— Input —
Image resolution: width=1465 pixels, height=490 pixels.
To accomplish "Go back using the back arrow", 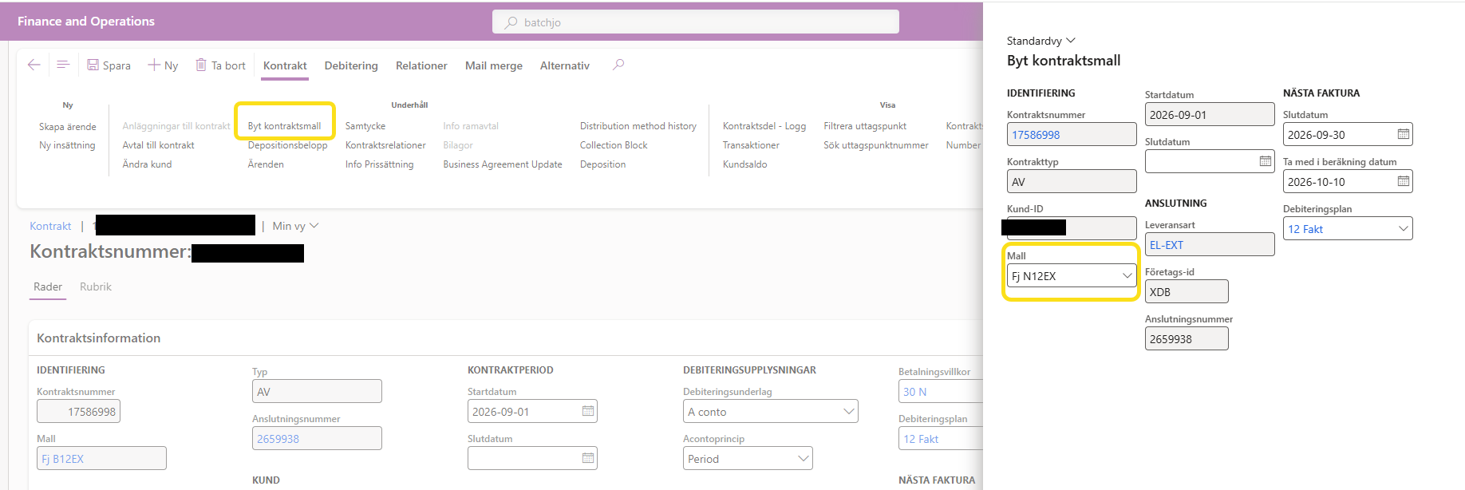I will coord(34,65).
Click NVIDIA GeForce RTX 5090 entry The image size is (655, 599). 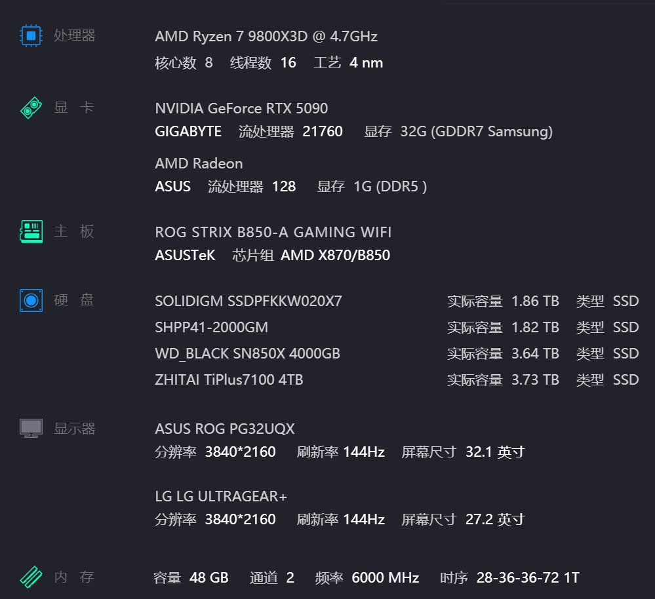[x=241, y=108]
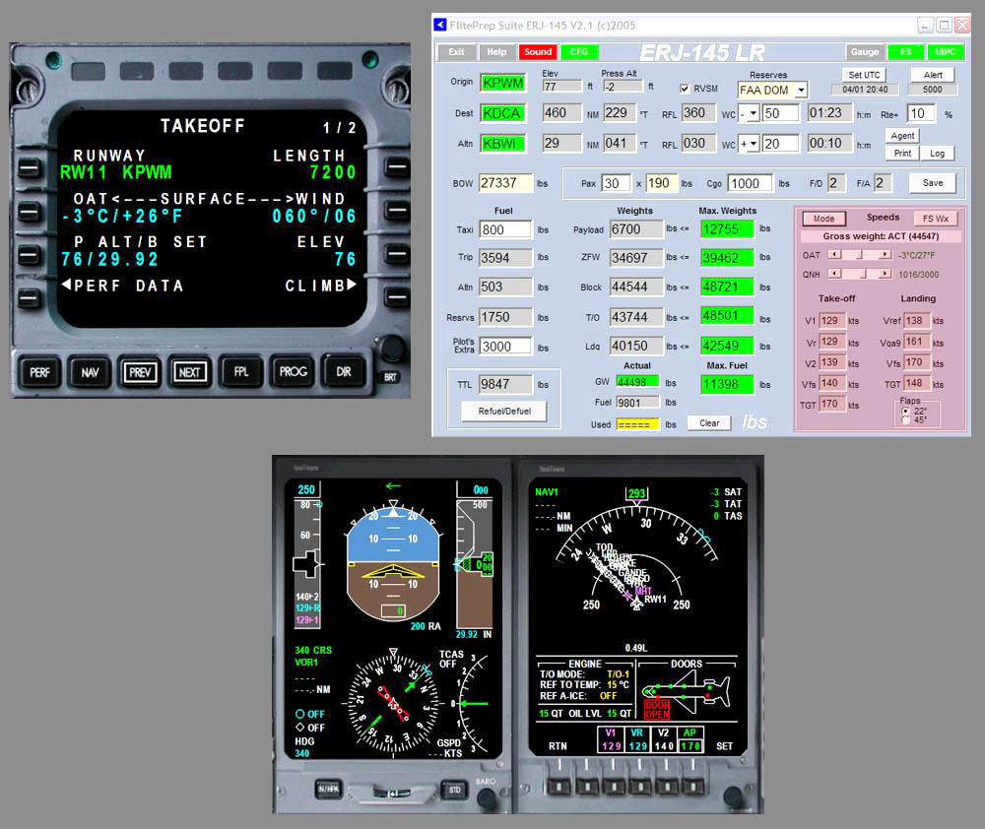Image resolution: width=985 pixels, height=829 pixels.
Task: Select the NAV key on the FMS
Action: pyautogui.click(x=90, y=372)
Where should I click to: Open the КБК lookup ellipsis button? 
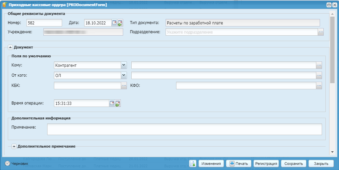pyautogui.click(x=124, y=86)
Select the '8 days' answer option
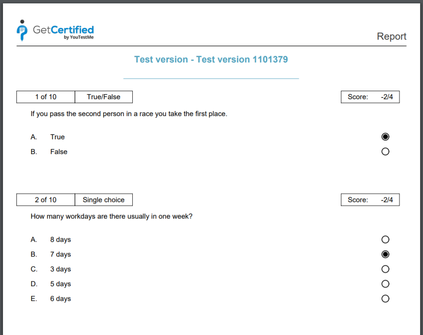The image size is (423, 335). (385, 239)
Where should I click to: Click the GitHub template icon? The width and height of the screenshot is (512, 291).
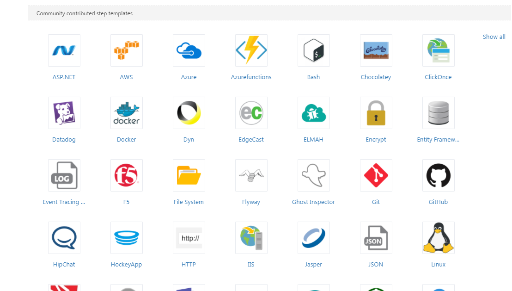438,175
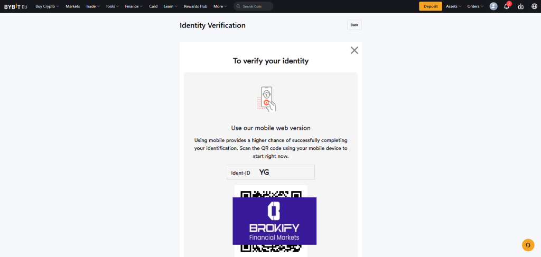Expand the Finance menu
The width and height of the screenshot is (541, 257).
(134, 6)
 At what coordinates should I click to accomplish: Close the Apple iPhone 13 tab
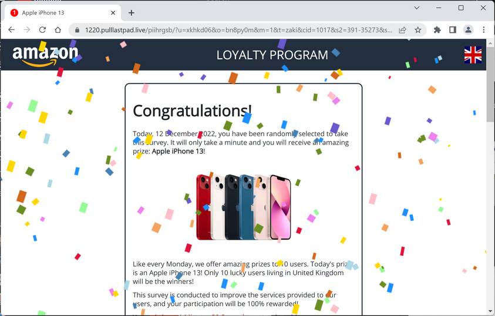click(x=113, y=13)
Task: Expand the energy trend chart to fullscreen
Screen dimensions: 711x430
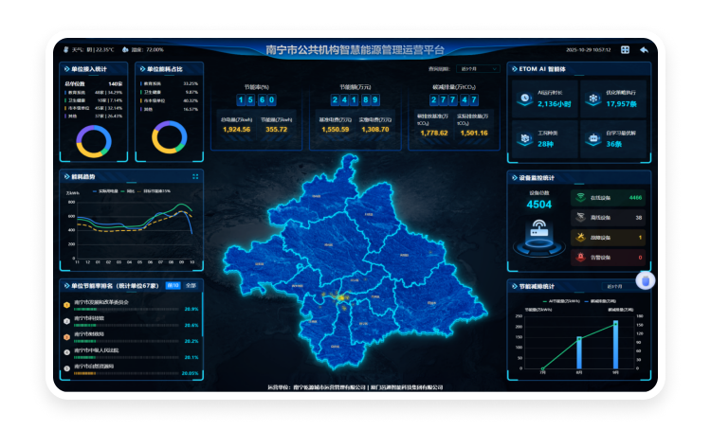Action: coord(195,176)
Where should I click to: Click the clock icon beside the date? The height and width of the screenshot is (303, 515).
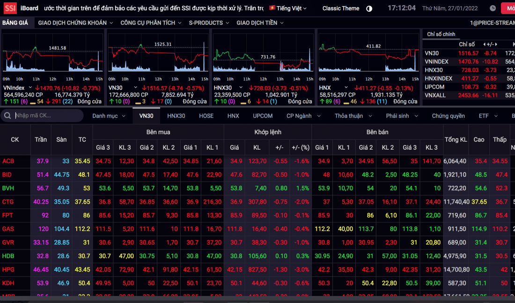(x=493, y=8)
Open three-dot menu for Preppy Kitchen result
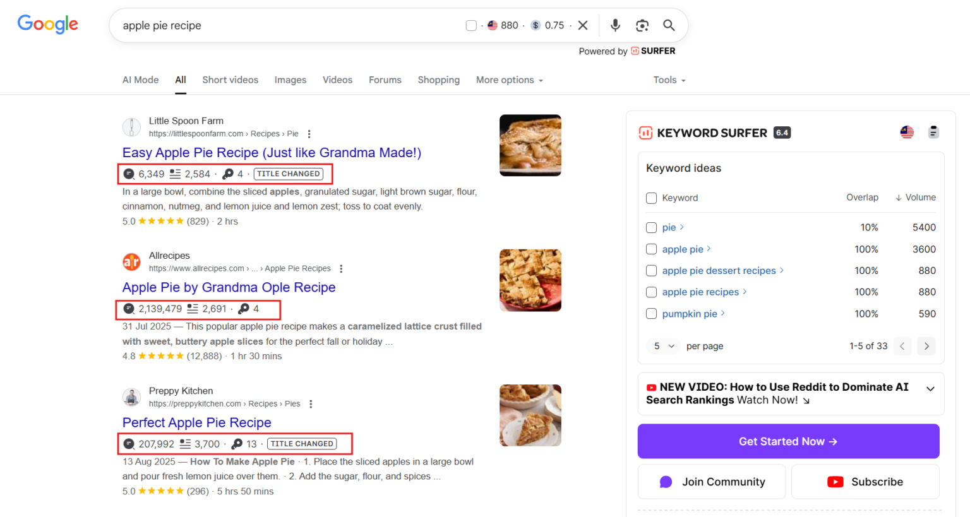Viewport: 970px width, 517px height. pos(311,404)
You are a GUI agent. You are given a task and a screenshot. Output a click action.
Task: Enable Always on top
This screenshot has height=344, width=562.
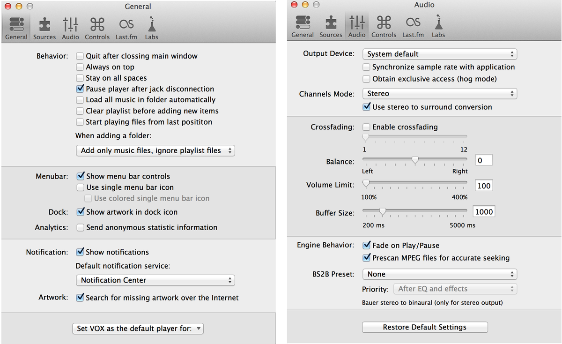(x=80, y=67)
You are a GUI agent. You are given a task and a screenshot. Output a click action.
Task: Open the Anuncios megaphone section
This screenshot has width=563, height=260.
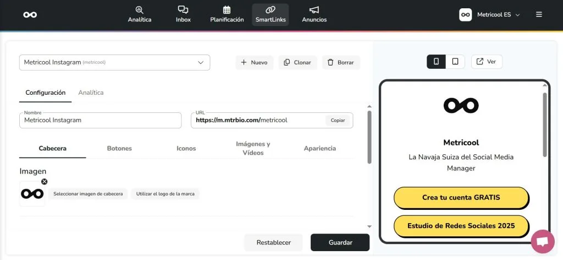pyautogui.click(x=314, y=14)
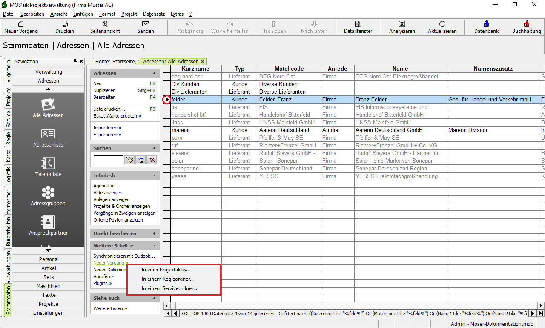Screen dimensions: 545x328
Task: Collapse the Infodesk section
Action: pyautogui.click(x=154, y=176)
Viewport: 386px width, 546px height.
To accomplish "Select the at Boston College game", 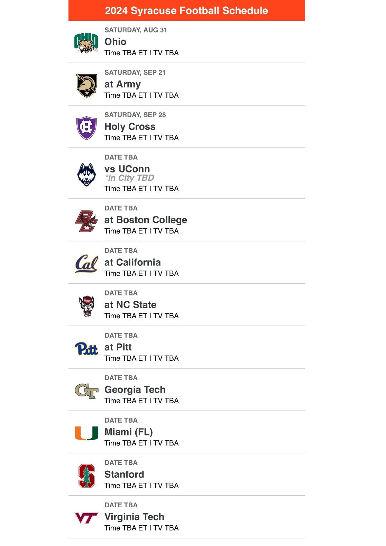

— Activity —
Before answering, please find the line containing "This screenshot has height=344, width=562." above, then copy exactly from it through the last line of the entries, both included, without pictures.

— Answer section —
This screenshot has height=344, width=562.
(x=80, y=67)
You are a GUI agent. You are given a task and a screenshot. Output a click action.
Task: Open the Anuncios megaphone section
This screenshot has width=563, height=260.
pyautogui.click(x=314, y=14)
Screen dimensions: 545x328
Task: Collapse the Infodesk section
Action: pyautogui.click(x=154, y=176)
Viewport: 386px width, 546px height.
To accomplish "Select the at Boston College game", 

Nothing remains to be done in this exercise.